Michael Demanega
Italienische Reflexionen: Nähe und Distanz
Der italienische Nationalismus ist faktisch eine „interessante“ Angelegenheit, umfasst Ausprägungen von links bis rechts, beansprucht für sich – ob rechtmäßig oder nicht – „heilige Grenzen des Vaterlandes“, die man mit umgekehrten Vorzeichen als „Pangermanismus“ bezeichnen würde. So hart ist man in der Beurteilung mit Italien aber grundsätzlich nicht. Vielleicht nimmt man die italienischen Empfindlichkeiten im internationalen Kontext auch nicht immer allzu ernst.
Italien ist für die Deutschen das Land der Sehnsucht. Zu Zeiten des fallenden Roms, als die Völkerwanderung einsetzte. In der Nibelungensage mit Dietrich von Bern, in der sich Bern auf Verona bezieht. Im Zuge der Kaiserkrönung der deutschen Könige in Rom. Anlässlich der Höhepunkte deutschen Geisteslebens, die mit der Renaissance ihren Anfang nehmen und in der Romantik einen Höhepunkt finden.
Italien wurde dabei für die Gelehrten aus dem Norden als „eine Metapher der Welt und des Lebens“ aufgefasst, „als das Szenarium, in dem man sich selbst entdeckt“ schreibt die Literaturwissenschaftlerin Paola Maria Filippi und spricht von einer „Initationsreise“ der Selbsterforschung und Wesenssteigerung, wobei die Reise in die Welt des Südens als „Ziel einer Reise nach Ordnung, nach reiner klassischer Form, die befreit von nordischen Nebeln, einer Reise auf der Suche nach künstlerischer und moralischer Klarheit, nach Gemessenheit und Harmonie“ war [1].

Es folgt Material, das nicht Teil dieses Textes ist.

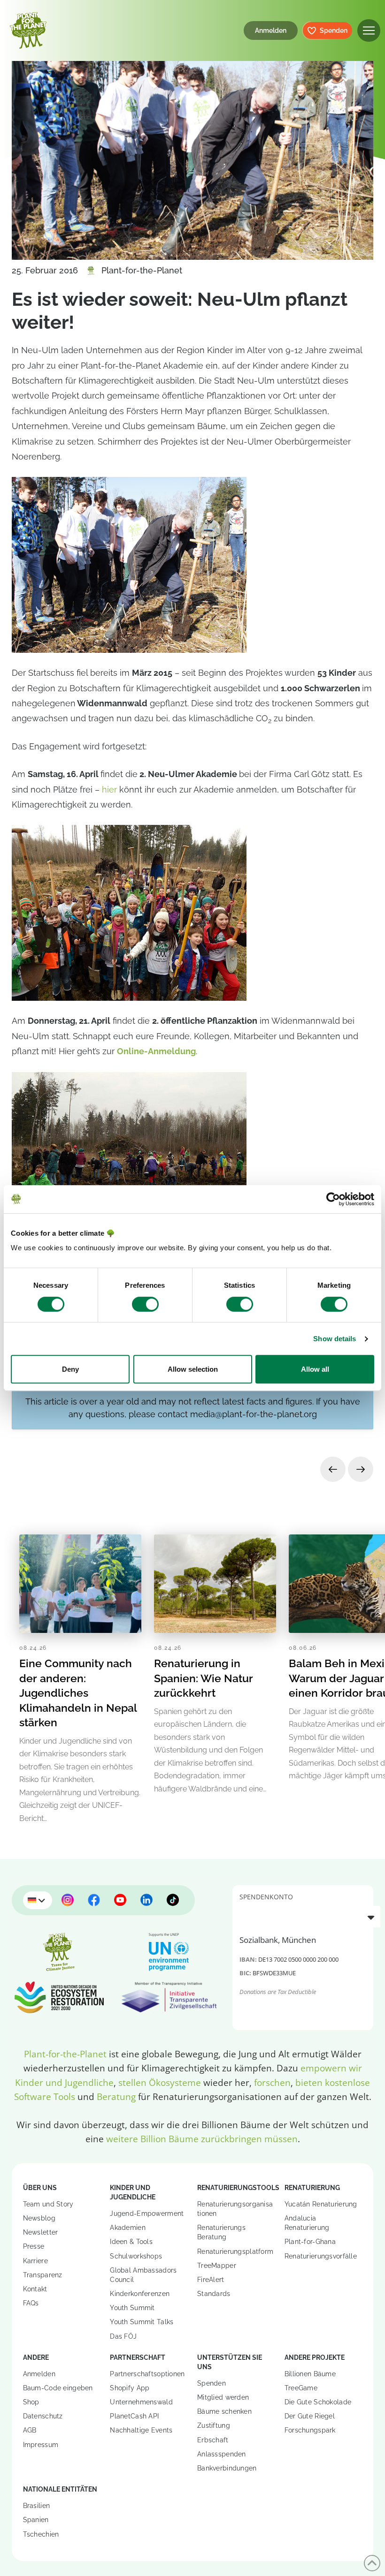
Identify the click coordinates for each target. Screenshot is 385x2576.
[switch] (145, 1304)
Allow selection (193, 1369)
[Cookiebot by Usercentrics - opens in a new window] (333, 1199)
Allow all (315, 1369)
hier (109, 789)
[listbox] (309, 1916)
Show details (334, 1339)
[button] (368, 30)
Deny (70, 1369)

Der Literaturhistoriker Dieter Richter sagt zum Mythos „Süden“: „Der Süden ist beides – eine geografische Richtung, auf der Landkarte unten, und eine Idee, ein Ort der Sehnsucht, des Traums, aber auch der lauernden Enttäuschung. Die Elemente dieser Traumlandschaft haben viel mit europäischer Kulturgeschichte zu tun“ [2].
Für Südtirol ist Italien das Land der unfreiwilligen Zugehörigkeit. Infolgedessen ist das Verhältnis politisch zwangsläufig angespannt. Immer dann, wenn Nation und Staat nicht übereinstimmen, ergeben sich die vielfältigen Probleme einer unfreiwilligen Solidarität, eines Zentralismus und einer Fremdbestimmung. Das liegt in der Natur der Sache selbst, insbesondere aber auch am italienischen Wesen und am italienischen Nationalismus, der alle politischen Lager, von links nach rechts, umfasst. Dieser Umstand verstärkt sich angesichts des Umstandes, dass eine Minderheit von 300.000 einem Staatsvolk von knapp 60 Millionen gegenübersteht, weshalb kein integratives Zusammengehörigkeitsgefühl möglich ist.

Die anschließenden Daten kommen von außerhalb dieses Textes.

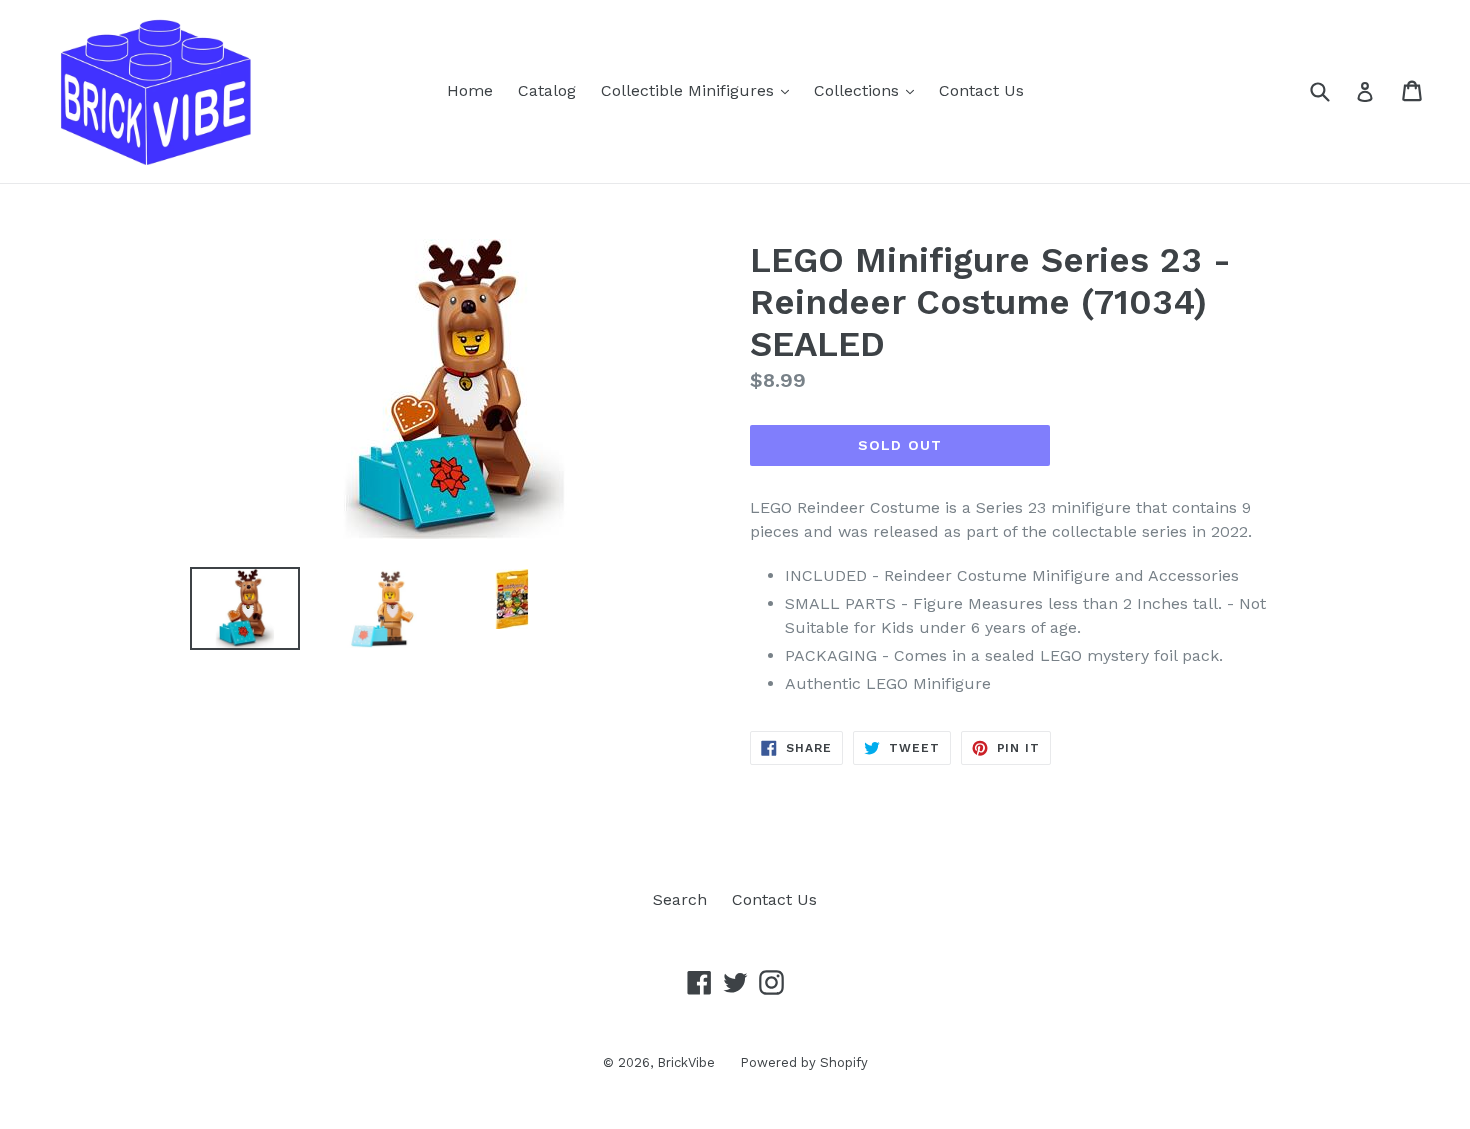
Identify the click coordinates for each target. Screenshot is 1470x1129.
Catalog (547, 90)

Doch selbst dann, wenn Südtirol eben nicht zu Italien gehören würde, verlangen die geographische Nähe sowie die vielfachen Beziehungen zu Italien eine tieferreichende Auseinandersetzung mit Italien. Das muss auch in Richtung all jener gesagt werden, die derzeit in provinzieller Hinterhältigkeit so tun, als könnten sie nichts mit Italien zu tun haben. Natürlich kann man jede Beziehung kapern, doch dann zieht man sich aus der Welt zurück, schlittert ins Infantile ab und verliert jeden Einfluss über seine unmittelbare Umgebung. Das Politische ist ja gerade eine Positionierung zur Welt, zu den eigenen, aber auch – und vor allem – zu den anderen.

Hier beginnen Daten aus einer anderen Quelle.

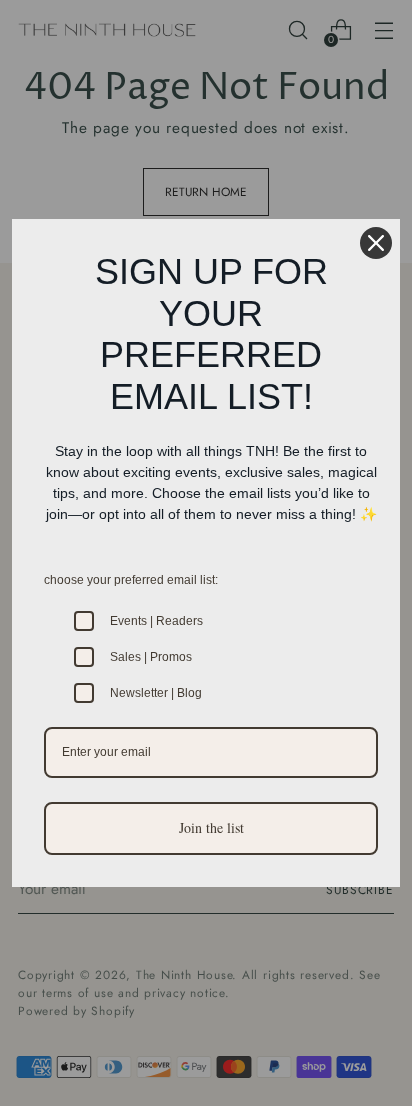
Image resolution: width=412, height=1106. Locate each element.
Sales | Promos (151, 657)
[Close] (376, 243)
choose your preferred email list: (131, 580)
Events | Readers (156, 621)
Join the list (211, 827)
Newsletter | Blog (156, 693)
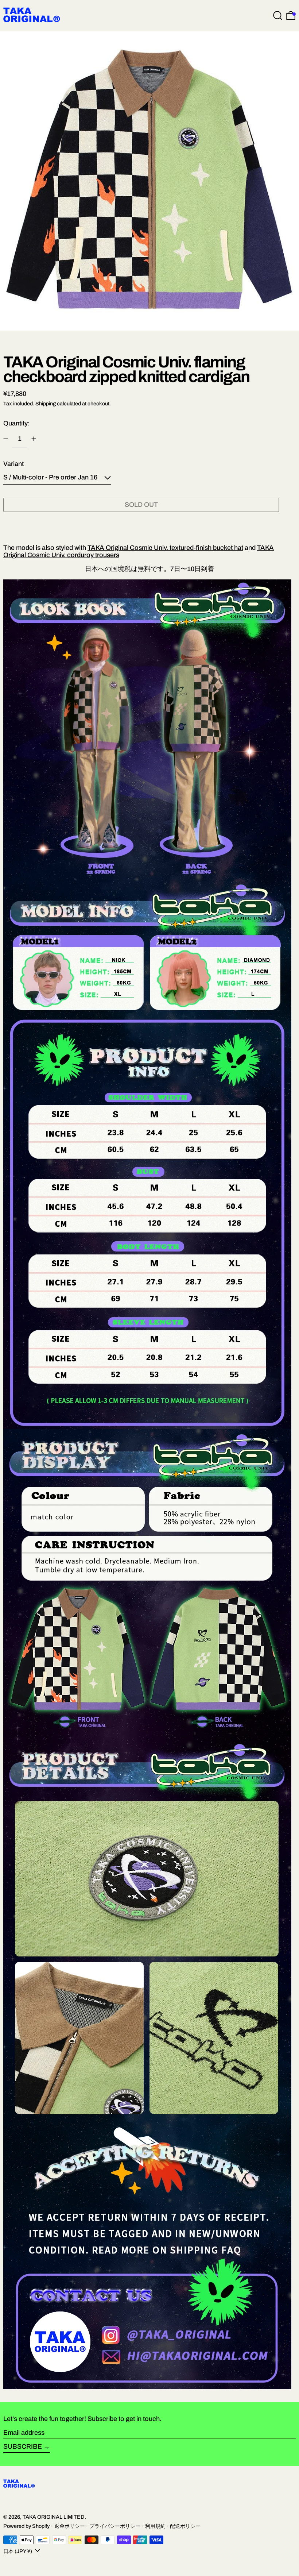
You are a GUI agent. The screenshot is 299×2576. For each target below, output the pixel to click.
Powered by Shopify (26, 2526)
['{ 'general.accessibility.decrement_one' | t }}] (6, 439)
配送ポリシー (185, 2526)
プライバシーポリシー (114, 2526)
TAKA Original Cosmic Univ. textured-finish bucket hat (165, 547)
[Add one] (34, 439)
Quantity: (16, 423)
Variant (13, 463)
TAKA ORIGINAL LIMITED (54, 2517)
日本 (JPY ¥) (18, 2551)
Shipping (45, 403)
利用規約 (155, 2526)
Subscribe (22, 2446)
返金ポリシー (69, 2526)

Es gehört zur Größe, auch zur politischen Größe, außenpolitische Beziehungen zu pflegen, sich selbst in einen Bezug zur Welt zu stellen, gemeinsame Interessen abzustecken, Differenzen zu markieren. Dazu gehört auch und vor allem eine Auseinandersetzung mit Italien. Vielleicht nicht in erster Linie, vielleicht ist die Beziehung zu Österreich, zu Deutschland und zur Schweiz doch eine unmittelbarere, aber gleich danach kommen die italienischen Reflexionen, auch und vor allem, weil Italien für das deutsche Geistesleben immer Ort der Sehnsucht und Ort der Reflexion war.
Die Größe der Gedanken beweist sich im großen Denken. Europa entstammt als Idee – abseits der religiösen Einflüsse – dem griechischen Streben nach Weisheit und Vernunft, dem römischen Streben nach Staatlichkeit und Sittlichkeit, aber auch dem germanischen Streben nach Naturversöhnung. Das Streben nach Schönheit und Ästhetik, basierend auf diesem klassischen Kanon, durchzieht die Kunst und Geistesgeschichte bis hinauf ins 20. Jahrhundert, das eine Sache für sich bleibt. Das gilt natürlich auch für Südtirol, das mehr ist als das Land der sieben Berge, sondern insbesondere im Austausch, in Relation und Beziehung groß wurde. Insbesondere dank seiner geostrategischen Lage.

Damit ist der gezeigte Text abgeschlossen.